IT & Information Systems
The use of IT, the systems being used, the nature of their use, how they are developed and supported and an evaluation of any issues arising should be a part of any review of Business and Community Engagement. The need for systematic access to information and storage of data is widespread and vastly diverse across the landscape of activity that makes up Business and Community Engagement.
Access to IT Networks and Information Systems
A key requirement for many practitioners working in this field is to carry out one's activities off-site. Teaching staff engaged in the delivery of Continuing Professional Development courses at employers' own premises and those involved in other training off-site, such as less formal courses in the wider community can have a great reliance on online materials.
These can be delivered by a Virtual Learning Environment or from web sites, either static or interactive and collaboratively hosted either by the institution or a collaborative partner, or commercially. Access for delivery or for learning is not normally an issue where those being taught are members of the enrolled student body. Access where those being taught are not enrolled students, whether they are from a partnership operated on a commercial basis, on a fully economically costed one-day workshop, or under another form of partnership, can be problematic where registered logins to the Virtual Learning Environment is tied to an enrolment.
For teaching staff, the problem is more likely to be access to institutional systems and networks for development purposes. In many institutions, access to internal networks is not available to all staff unless they are on the institution's premises. External access by Virtual Private Networks (VPN) which give direct modem-to-modem access or by Internet access using software such as Citrix is by no means universal.
For those staff who spend the bulk, or all, of their time off-site this can cause problems with using the institutional VLE. There are also many staff carrying out delivery as third party sub-contractors, particularly within the FE sector, who do not have any access at all to networks, software tools or the development side of VLEs.

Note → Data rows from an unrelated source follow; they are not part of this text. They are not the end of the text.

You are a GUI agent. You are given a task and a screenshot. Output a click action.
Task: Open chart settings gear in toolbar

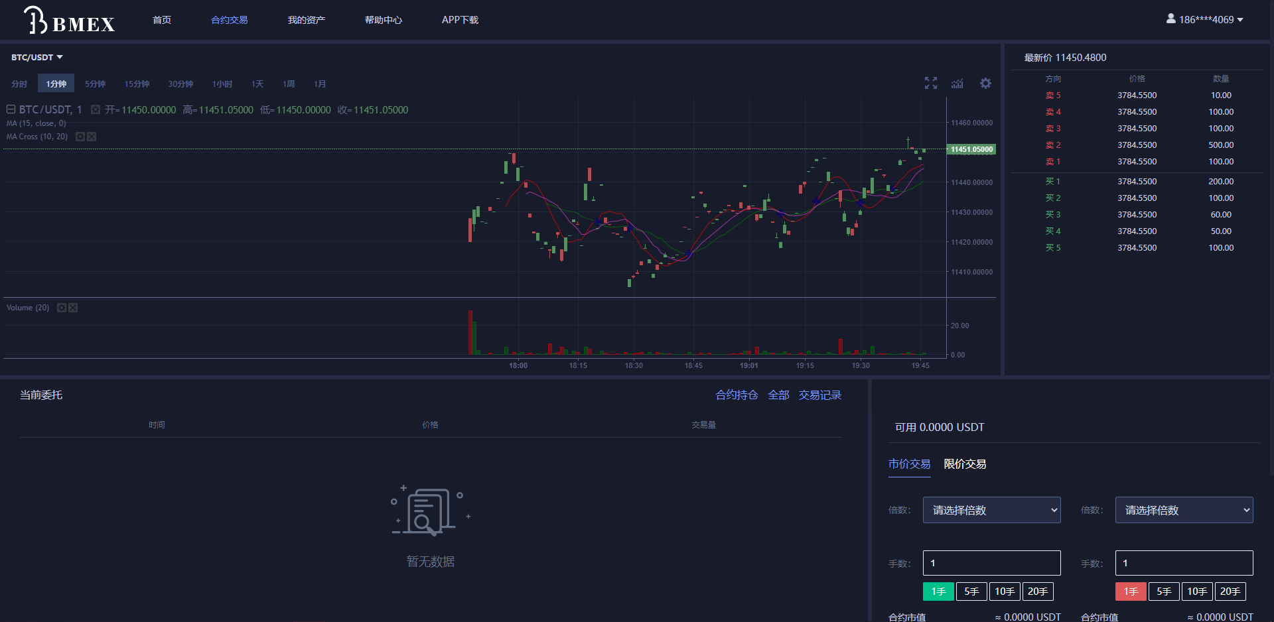[985, 84]
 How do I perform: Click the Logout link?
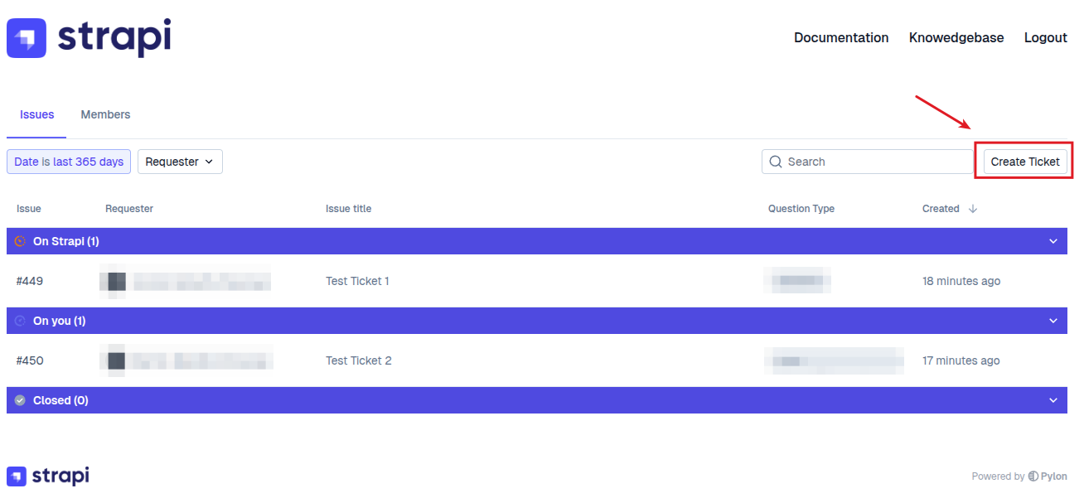1045,37
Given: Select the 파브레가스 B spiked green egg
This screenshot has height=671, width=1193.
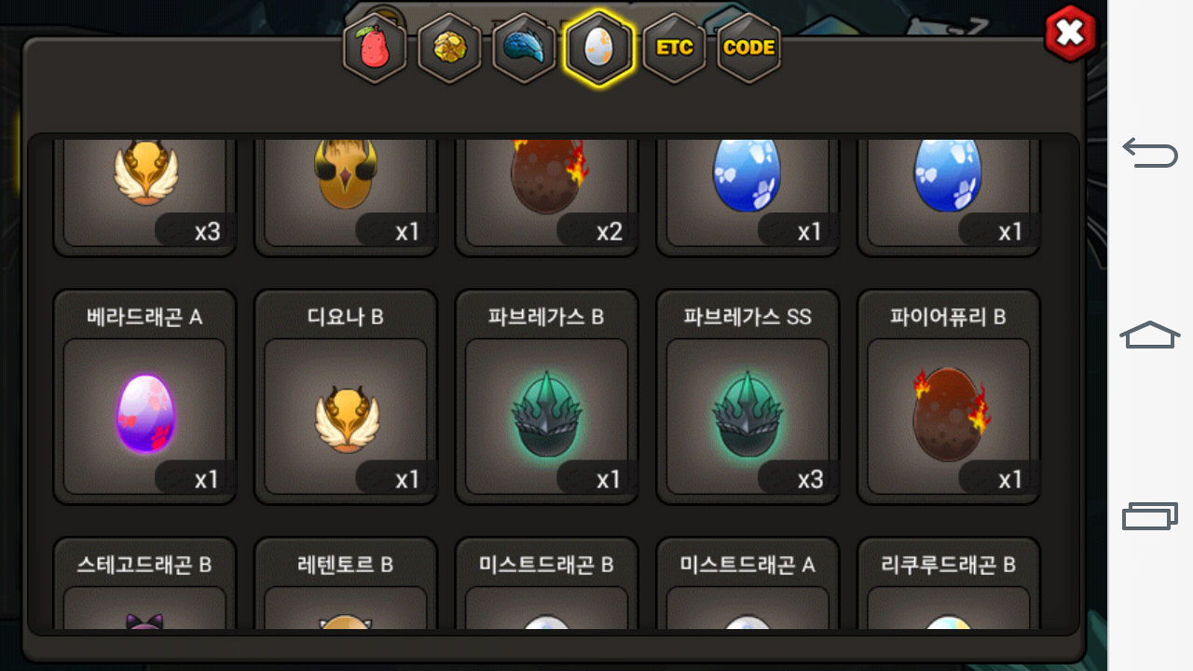Looking at the screenshot, I should [546, 397].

A common solution is to develop stand-alone web sites to host materials, often using free web space from ISPs, tools such as wikis, or repositories such as Google Docs.
Use of such tools allows external staff to develop and deliver materials on a 24/7 basis from, and to, anywhere with Internet access. In such cases the loss of Intellectual Property to the institution can be total.
Similarly the institution can lose the ability to co-ordinate and share information where staff do not have access to database-driven information systems such as Customer Relationship Management systems (CRM), or contract and costing tools, financial and student database etc.